By publishing personal information of alleged KKK members, Anonymous aimed to challenge the anonymity that such groups often enjoyed.

9. The Nigerian Government (2020)

In the wake of widespread protests against police brutality in Nigeria, Anonymous launched cyber attacks against Nigerian government websites. The protests, known as #EndSARS, called for an end to police violence and systemic corruption.

Anonymous used its digital prowess to amplify the voices of the protesters and draw global attention to their demands.

10. Operation Golden Eagle (2023)

In 2023, Anonymous initiated Operation Golden Eagle, targeting a secretive multinational corporation involved in environmental destruction and human rights abuses. The operation involved a series of cyber attacks aimed at exposing the company’s illicit activities and holding them accountable.

The campaign showcased Anonymous’ continued commitment to fighting against perceived injustices worldwide.
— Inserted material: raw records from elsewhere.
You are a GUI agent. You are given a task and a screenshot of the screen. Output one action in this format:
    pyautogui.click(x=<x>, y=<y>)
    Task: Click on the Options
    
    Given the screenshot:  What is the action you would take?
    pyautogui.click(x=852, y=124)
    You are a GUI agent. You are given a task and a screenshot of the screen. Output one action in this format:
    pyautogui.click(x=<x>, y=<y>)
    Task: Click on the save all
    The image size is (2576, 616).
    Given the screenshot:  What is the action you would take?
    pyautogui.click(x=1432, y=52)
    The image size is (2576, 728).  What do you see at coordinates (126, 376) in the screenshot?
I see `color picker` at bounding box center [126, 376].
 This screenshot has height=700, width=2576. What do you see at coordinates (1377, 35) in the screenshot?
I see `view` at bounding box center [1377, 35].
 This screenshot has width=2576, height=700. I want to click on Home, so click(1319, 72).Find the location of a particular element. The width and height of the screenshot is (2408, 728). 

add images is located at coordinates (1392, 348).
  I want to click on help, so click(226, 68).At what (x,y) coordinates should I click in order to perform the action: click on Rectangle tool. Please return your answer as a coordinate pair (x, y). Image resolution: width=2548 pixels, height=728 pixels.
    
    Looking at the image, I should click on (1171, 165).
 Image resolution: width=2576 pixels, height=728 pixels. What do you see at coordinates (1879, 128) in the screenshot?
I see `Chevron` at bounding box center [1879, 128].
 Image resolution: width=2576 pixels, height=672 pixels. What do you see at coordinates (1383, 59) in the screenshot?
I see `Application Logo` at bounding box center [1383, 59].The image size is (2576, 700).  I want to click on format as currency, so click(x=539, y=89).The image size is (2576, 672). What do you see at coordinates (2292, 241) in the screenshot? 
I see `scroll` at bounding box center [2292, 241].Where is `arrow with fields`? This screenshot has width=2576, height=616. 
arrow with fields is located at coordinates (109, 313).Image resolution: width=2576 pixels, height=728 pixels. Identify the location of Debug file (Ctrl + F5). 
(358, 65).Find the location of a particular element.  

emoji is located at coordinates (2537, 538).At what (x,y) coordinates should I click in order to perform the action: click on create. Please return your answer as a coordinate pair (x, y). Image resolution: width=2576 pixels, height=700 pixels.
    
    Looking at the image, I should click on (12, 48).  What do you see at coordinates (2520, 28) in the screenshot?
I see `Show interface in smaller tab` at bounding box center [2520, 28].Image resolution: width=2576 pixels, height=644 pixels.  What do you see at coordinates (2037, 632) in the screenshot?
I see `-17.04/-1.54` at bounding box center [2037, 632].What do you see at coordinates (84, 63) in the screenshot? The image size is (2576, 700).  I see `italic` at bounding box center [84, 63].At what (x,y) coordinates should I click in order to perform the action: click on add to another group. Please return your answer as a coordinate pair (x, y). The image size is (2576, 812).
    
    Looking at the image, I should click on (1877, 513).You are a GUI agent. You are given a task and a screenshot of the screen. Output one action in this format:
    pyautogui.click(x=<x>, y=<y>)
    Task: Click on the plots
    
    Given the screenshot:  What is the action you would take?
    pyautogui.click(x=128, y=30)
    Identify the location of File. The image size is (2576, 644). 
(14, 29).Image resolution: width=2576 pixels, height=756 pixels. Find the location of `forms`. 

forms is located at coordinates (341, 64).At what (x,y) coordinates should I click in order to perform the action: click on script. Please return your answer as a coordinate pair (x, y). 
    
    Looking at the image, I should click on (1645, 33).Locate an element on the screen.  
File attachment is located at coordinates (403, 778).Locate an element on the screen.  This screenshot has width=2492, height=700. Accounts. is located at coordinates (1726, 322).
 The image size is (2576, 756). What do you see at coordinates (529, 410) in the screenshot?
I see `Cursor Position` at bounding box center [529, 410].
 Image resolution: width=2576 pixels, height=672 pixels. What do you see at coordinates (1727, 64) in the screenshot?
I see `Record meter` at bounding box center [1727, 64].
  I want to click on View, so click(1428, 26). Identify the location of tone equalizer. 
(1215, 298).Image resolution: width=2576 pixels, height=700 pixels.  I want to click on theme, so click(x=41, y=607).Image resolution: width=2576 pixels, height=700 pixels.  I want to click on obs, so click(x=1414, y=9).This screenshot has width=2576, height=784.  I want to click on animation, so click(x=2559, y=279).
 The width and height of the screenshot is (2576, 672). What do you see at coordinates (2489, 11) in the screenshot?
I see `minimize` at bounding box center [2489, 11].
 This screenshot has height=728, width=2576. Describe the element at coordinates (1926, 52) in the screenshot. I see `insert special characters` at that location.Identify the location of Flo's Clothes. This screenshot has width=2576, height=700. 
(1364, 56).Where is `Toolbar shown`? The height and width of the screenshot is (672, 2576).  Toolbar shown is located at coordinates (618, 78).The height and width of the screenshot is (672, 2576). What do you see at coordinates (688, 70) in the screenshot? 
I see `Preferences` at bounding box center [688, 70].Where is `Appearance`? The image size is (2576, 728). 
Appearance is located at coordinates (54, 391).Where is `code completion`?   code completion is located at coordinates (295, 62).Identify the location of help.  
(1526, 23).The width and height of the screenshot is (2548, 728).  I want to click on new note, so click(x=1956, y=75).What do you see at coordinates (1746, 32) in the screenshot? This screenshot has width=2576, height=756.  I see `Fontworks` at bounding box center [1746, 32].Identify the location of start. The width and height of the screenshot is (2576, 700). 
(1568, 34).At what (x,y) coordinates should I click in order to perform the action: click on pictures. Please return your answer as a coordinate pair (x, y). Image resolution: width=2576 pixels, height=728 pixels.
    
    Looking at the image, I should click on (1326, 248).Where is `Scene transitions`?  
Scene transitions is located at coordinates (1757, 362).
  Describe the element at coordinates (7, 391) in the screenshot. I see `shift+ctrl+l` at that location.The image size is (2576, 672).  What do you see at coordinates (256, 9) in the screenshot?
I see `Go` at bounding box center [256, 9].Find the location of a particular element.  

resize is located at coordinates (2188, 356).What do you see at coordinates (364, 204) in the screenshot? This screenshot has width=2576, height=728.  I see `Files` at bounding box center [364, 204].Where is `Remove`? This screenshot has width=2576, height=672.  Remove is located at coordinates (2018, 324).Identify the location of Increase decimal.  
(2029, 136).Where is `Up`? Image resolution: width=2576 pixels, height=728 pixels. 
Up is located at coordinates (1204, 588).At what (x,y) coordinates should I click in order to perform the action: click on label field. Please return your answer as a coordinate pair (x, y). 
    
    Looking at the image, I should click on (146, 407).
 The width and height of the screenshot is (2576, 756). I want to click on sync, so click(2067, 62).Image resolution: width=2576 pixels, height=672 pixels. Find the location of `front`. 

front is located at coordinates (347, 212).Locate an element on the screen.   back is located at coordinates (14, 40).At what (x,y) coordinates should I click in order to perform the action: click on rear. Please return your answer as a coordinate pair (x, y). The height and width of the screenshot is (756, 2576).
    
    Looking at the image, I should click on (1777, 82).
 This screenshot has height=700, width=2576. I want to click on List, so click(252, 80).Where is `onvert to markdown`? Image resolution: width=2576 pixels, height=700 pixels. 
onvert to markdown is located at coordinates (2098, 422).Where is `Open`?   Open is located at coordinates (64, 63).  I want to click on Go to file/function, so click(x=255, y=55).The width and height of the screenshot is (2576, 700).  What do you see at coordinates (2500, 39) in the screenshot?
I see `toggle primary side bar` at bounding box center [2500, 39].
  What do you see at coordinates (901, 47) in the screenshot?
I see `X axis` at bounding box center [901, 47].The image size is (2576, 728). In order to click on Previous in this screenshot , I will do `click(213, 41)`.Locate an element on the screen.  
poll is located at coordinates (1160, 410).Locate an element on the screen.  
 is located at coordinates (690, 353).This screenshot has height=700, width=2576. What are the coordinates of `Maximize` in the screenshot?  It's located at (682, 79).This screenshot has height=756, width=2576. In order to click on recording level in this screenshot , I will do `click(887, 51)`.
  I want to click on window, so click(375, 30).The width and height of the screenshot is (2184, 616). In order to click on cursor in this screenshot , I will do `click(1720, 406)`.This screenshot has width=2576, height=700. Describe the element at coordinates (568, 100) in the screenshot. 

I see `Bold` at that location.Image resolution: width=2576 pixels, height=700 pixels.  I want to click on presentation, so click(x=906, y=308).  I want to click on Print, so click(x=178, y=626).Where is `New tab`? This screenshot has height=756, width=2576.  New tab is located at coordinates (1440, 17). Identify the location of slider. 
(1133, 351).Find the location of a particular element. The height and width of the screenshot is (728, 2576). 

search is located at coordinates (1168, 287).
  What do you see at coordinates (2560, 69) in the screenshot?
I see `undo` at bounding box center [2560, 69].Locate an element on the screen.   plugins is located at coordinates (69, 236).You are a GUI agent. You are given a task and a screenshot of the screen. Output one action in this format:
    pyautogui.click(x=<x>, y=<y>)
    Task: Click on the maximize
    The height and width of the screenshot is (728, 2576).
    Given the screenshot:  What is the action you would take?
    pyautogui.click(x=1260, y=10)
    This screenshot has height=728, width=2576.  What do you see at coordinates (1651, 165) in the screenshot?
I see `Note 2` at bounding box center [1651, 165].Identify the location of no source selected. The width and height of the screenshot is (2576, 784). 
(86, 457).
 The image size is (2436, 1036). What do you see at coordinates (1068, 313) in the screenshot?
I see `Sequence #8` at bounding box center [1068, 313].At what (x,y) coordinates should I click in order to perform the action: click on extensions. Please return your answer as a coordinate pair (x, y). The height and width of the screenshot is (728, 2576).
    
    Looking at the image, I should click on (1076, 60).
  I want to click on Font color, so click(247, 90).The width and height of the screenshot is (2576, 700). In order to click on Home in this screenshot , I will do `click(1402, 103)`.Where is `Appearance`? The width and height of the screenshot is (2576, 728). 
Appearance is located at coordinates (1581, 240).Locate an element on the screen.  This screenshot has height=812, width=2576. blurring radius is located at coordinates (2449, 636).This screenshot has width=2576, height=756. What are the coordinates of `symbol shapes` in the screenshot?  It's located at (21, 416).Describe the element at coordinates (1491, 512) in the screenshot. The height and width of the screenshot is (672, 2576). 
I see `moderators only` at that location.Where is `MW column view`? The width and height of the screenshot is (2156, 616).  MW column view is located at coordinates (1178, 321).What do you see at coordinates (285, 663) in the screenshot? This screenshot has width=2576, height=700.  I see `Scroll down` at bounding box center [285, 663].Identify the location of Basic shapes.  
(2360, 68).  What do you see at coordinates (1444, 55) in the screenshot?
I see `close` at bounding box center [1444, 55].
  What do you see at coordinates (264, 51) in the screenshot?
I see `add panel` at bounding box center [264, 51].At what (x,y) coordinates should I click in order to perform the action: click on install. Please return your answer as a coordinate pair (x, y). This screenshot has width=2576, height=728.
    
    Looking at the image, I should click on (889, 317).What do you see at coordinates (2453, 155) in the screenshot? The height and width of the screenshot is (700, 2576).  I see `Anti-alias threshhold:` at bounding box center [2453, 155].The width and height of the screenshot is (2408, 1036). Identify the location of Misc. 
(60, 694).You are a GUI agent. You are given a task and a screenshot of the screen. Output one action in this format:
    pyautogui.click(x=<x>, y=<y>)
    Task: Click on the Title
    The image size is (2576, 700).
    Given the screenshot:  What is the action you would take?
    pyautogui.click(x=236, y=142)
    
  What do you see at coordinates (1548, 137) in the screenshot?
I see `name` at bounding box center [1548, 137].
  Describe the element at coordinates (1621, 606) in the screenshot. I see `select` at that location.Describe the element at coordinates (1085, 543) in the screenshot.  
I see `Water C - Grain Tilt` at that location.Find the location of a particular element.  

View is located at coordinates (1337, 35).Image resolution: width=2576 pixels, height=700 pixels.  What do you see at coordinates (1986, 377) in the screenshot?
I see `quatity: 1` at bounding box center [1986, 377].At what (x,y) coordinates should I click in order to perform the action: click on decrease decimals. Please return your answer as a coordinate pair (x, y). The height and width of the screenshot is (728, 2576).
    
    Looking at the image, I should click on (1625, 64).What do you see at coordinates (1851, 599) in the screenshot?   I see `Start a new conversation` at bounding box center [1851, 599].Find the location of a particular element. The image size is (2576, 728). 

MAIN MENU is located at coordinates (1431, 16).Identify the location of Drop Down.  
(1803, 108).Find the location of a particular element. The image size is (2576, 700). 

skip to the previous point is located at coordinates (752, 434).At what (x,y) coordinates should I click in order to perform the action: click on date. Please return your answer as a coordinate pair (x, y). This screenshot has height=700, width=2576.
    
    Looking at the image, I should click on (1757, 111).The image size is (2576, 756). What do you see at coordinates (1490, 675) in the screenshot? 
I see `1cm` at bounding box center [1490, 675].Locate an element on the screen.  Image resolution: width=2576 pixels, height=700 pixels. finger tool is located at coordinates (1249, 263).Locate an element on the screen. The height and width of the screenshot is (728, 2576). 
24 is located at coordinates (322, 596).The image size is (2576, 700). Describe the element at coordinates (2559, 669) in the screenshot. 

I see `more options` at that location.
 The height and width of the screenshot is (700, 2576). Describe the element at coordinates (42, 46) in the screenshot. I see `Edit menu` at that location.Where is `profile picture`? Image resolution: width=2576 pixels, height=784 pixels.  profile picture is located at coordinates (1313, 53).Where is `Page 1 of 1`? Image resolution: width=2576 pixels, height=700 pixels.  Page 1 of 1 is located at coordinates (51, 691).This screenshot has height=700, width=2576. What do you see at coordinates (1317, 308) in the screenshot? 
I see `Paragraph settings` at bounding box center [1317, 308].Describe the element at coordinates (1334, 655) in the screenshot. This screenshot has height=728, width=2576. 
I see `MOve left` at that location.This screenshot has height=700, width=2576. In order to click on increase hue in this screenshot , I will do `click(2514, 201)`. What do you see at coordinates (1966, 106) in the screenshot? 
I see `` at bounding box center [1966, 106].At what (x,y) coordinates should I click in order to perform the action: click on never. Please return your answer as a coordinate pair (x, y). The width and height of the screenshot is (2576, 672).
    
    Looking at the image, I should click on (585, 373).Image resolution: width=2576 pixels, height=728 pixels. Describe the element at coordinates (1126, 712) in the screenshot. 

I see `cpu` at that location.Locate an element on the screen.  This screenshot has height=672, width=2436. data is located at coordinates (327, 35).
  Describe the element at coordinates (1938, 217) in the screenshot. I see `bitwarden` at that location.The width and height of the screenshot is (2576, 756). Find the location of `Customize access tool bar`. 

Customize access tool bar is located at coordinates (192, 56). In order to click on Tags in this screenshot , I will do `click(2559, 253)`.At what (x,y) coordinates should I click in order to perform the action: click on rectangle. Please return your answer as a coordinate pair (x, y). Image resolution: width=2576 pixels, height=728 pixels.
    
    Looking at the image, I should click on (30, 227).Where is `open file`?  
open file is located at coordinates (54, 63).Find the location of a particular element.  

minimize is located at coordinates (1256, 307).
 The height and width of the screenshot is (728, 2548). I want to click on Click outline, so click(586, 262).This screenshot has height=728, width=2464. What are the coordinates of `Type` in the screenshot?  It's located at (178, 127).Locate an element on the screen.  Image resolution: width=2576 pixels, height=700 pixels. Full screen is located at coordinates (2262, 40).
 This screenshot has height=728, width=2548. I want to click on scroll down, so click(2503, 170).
Conclusion: A Digital Force with Global Impact

Anonymous has proven time and again that its digital prowess can disrupt and expose entities that it believes stand against the principles of freedom, transparency, and justice. As a decentralized collective, Anonymous remains difficult to trace and predict, continuing to surprise the world with its audacious operations and determination to bring about change through the power of the internet. The future of this enigmatic digital avenger remains uncertain, but its legacy as a force for activism in the digital age is indelible.